--- Begin EXTRACTED TEXT ---

We compute the provision for depletion of oil and gas properties using the unit-of-production method based upon production and estimates of proved reserve quantities. Unevaluated costs and related carrying costs are excluded from the amortization base until the properties associated with these costs are evaluated. In addition to costs associated with evaluated properties, the amortization base includes estimated future development costs related to non-producing reserves. Our depletion expense is affected by the estimates of future development costs, unevaluated costs and proved reserves, and changes in these estimates could have an impact on our future earnings.
We capitalize certain internal costs that are directly identified with acquisition, exploration and development activities. The capitalized internal costs include salaries, employee benefits, costs of consulting services and other related expenses and do not include costs related to production, general corporate overhead or similar activities. We also capitalize a portion of the interest costs incurred on our debt. Capitalized interest is calculated using the amount of our unevaluated properties and our effective borrowing rate.

--- End EXTRACTED TEXT ---
--- Begin RAW DATA ---

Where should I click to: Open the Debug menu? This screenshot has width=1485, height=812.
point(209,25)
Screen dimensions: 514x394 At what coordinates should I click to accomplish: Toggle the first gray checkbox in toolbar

--- End RAW DATA ---

■ THE TASK ■
Can you give the accounting text again, starting with "We capitalize certain" and going on through "effective borrowing rate.", and replace "internal costs" with "in-house costs" each time it appears? The data has no connection to the accounting text.

■ TASK RESPONSE ■
We capitalize certain in-house costs that are directly identified with acquisition, exploration and development activities. The capitalized in-house costs include salaries, employee benefits, costs of consulting services and other related expenses and do not include costs related to production, general corporate overhead or similar activities. We also capitalize a portion of the interest costs incurred on our debt. Capitalized interest is calculated using the amount of our unevaluated properties and our effective borrowing rate.